Dataset items
┄┄┄┄┄┄
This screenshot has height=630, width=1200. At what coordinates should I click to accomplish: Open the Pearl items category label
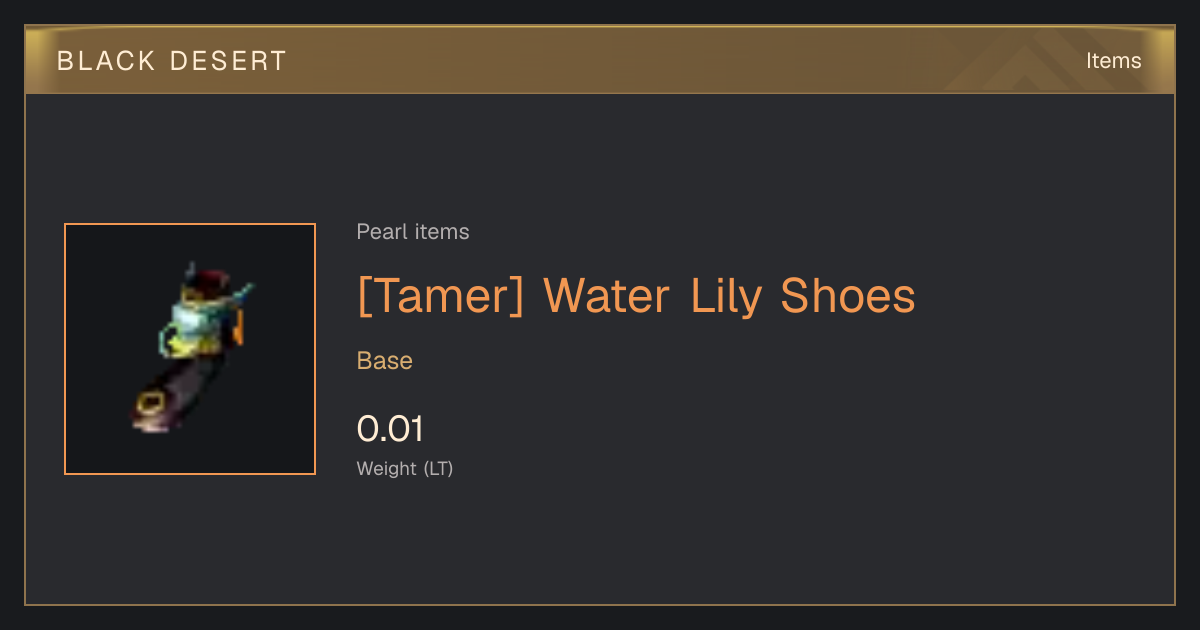413,232
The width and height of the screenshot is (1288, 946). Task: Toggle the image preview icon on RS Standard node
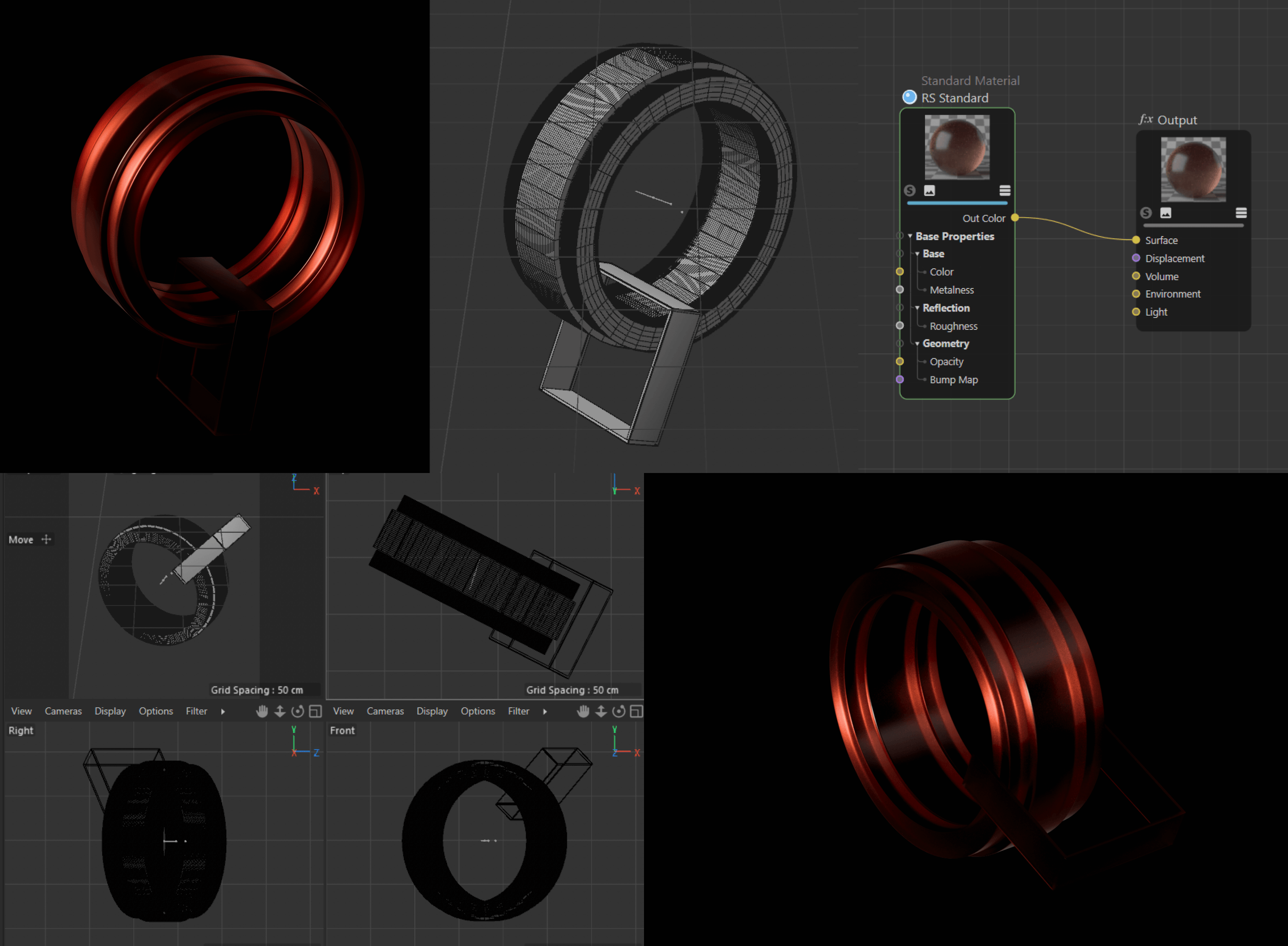(x=930, y=190)
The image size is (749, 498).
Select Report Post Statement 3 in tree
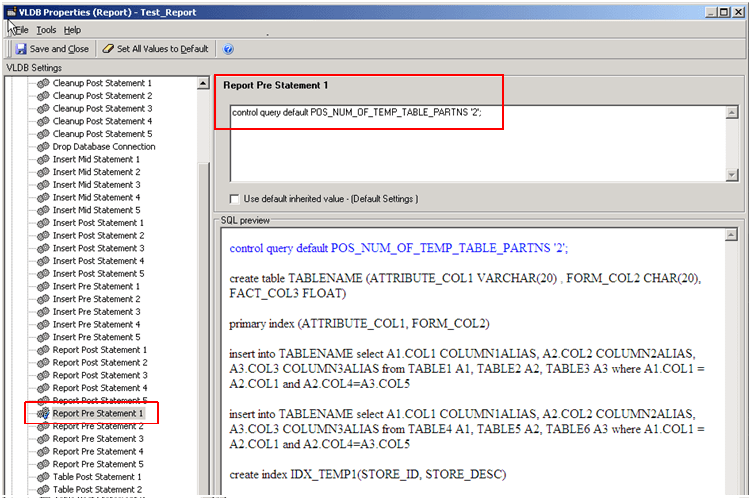99,375
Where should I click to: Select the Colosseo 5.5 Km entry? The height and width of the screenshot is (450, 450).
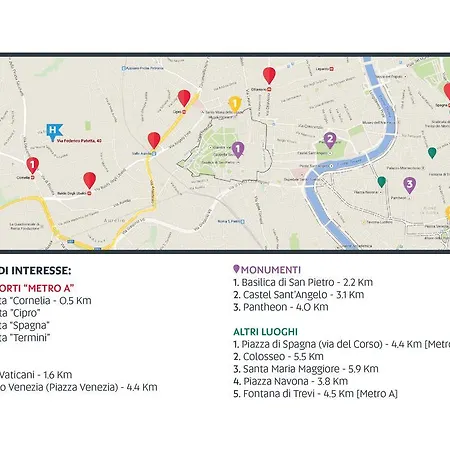[278, 356]
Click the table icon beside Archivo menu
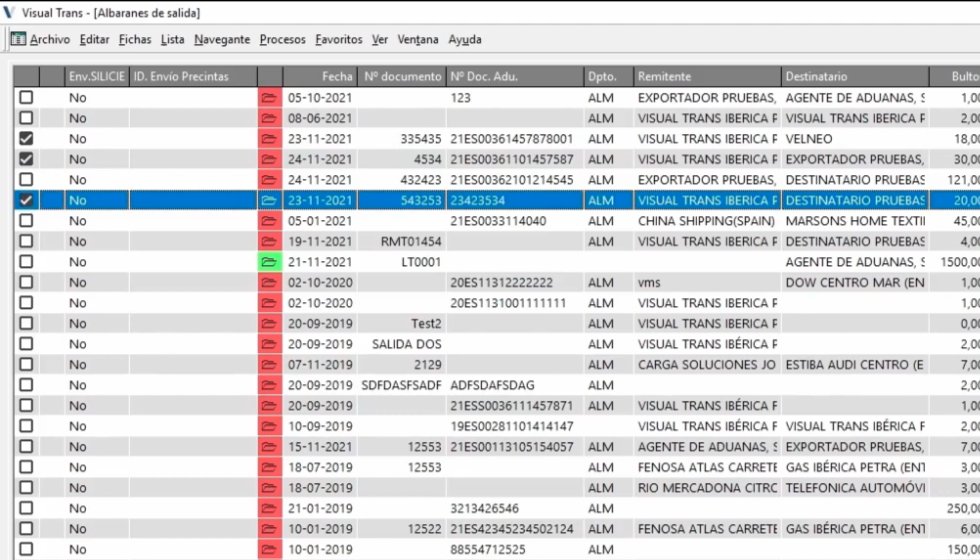980x560 pixels. click(18, 39)
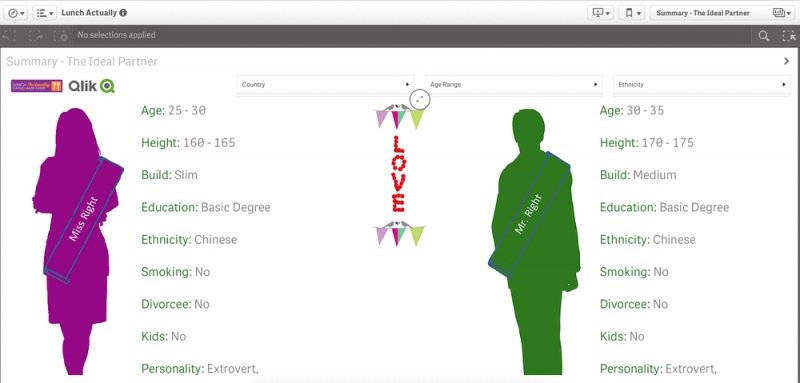Click the step back selection icon
The image size is (800, 383).
pyautogui.click(x=10, y=36)
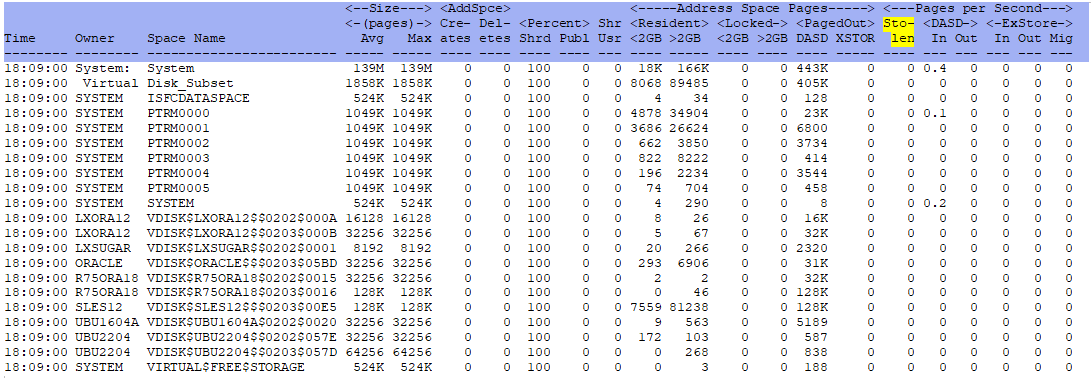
┄┄┄┄┄┄
__TASK INSTRUCTIONS__
Rewrite the records above, swapping every "screenshot" for "screen capture" and leaving everything else unchanged. Omit the pictures from your answer.

__TASK RESULT__
This screen capture has height=630, width=1200. At what coordinates should I click to accomplish: Open the Pearl items category label
413,232
The width and height of the screen capture is (1288, 946). Task: Toggle the image preview icon on RS Standard node
(x=930, y=190)
The image size is (749, 498).
Select Report Post Statement 3 in tree
99,375
Where should I click to: Select the Colosseo 5.5 Km entry? The height and width of the screen capture is (450, 450).
[278, 356]
Click the table icon beside Archivo menu
980x560 pixels. click(18, 39)
Click the step back selection icon
The image size is (800, 383).
pyautogui.click(x=10, y=36)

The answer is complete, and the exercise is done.